Earlier this year, European digital music distributor OD2 announced that users of the service it sells via a variety of ISPs, high street music retailers and others had downloaded 1m songs in the first three months of the year.

Apple today said that its European iTunes Music Store had sold almost that number in its first week.

The exact total is somewhere just over 800,000, more than half of which (450,000) were downloaded in the UK.

To be fair, Apple gave away the best part of 20,000 songs at ITMS' launch last week, and since they were provided through its regular gift voucher mechanism rather than special offer codes, they'll almost certainly count toward the total.

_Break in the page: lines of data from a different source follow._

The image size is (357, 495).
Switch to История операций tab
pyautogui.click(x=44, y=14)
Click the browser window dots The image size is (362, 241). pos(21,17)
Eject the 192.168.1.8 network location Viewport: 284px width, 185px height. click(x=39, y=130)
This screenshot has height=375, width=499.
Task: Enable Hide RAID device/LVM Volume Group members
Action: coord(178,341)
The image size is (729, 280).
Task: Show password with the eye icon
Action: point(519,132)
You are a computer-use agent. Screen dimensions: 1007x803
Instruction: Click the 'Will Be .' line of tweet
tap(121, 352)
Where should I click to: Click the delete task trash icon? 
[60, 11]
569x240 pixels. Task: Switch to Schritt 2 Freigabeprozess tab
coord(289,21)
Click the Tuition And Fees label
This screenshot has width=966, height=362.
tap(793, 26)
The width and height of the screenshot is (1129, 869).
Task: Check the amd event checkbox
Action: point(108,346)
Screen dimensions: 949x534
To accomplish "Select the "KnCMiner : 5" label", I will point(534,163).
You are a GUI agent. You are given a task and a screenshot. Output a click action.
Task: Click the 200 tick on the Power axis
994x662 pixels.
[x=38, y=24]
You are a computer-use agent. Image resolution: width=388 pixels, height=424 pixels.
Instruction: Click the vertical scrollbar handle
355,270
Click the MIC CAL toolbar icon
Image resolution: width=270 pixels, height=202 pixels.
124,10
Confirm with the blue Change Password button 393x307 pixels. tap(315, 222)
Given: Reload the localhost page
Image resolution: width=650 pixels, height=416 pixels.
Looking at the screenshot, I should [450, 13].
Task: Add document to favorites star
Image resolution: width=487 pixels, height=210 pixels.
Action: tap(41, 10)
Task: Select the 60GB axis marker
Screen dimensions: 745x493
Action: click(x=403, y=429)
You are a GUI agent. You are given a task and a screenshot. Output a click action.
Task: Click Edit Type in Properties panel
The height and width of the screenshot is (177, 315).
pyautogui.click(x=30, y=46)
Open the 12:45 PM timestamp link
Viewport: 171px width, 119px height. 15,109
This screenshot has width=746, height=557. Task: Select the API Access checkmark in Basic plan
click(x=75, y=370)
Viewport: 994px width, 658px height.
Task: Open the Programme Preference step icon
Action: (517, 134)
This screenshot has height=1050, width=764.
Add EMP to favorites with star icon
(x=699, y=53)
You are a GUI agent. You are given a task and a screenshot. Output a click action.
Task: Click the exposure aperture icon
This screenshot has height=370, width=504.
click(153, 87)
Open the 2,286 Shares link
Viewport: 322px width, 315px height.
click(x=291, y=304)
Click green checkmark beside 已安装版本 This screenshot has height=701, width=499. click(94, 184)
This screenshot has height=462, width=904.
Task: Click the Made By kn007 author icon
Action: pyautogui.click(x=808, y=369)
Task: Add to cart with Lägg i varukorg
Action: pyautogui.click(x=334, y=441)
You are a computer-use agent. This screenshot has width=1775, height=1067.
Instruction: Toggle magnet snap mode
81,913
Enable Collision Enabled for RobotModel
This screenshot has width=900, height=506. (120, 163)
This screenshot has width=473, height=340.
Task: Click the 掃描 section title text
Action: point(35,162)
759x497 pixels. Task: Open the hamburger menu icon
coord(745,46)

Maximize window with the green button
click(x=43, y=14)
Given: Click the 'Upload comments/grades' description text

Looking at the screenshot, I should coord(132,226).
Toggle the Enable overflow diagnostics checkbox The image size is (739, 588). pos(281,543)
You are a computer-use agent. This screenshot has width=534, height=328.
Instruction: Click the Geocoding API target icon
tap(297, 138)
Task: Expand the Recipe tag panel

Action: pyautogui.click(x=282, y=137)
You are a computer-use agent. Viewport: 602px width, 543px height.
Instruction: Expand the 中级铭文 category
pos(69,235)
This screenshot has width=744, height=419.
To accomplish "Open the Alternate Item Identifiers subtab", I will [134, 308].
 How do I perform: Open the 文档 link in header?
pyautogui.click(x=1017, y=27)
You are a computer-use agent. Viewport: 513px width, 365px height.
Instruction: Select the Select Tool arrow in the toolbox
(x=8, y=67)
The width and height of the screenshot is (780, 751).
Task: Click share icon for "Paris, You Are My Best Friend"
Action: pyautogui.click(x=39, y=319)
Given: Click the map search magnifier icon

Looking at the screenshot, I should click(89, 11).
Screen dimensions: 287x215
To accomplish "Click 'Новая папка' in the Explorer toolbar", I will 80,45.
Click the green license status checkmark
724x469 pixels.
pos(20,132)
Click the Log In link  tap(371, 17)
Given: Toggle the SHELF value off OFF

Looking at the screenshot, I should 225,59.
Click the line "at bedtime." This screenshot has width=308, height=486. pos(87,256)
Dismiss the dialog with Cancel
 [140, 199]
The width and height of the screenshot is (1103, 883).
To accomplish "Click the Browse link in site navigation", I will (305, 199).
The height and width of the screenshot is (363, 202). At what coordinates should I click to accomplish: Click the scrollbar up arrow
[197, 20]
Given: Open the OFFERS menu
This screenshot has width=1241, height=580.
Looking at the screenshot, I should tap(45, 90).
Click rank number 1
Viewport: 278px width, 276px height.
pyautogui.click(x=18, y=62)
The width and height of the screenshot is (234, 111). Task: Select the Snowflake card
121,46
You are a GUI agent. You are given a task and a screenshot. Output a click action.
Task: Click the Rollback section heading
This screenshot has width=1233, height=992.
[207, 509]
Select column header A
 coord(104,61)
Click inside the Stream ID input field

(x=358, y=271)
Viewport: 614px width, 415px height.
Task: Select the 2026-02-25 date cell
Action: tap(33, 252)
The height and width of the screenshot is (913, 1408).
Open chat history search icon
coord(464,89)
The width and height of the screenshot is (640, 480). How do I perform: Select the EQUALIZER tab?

Not that they may all have been redeemed yet.

Apple also drew a comparison with OD2, which yesterday announced its acquisition by US digital music distie Loudeye, claiming that the UK weekly sales total of 450,000 was 16 times more than OD2 shipped: over 28,100 songs.

Apple did not provide a source for its estimate of OD2's sales figures, which is well under the weekly rate you'd expect from a service that had already shipped 1m songs in a three-month period. One million songs a quarter comes to around 77,000 downloads a week. That said, in a week dominated by Apple's launch, it shouldn't surprise anyone that other services might see a dip.

Apple didn't mention Napster, which like OD2, does not provide regular download tallies. Napster UK has said it is "very pleased" with its download figures to date, but that could as easily indicate a 'glad to get anything' target as a sign that significant numbers of songs have been downloaded from the service.

If Apple maintains its current run rate, it should notch up annual European downloads of over 41.6m songs. Assuming a roughly 50:50 sale ration between the UK and everyone else, that amounts to roughly £30.1m ($54.8m), with no allowance for Euro to Sterling exchange rate fluctuations. If the European stores see the kind of growth the US has seen, that figure is likely to rise considerably.

Revenue is one thing, of course, income another. Music industry insiders claim that Apple's £0.79 per track in the UK sets a bar other services will find it hard to match, not least because Apple is believed to be losing money on some songs. It can do so because, unlike Napster and the others, iPod sales can subsidise ITMS.

Sony's digital music service, Connect, has the same goal: to sell more hardware, in this case MiniDisc players. And it's doubly a problem for Napster, now it's actually having to give away hardware to encourage sales.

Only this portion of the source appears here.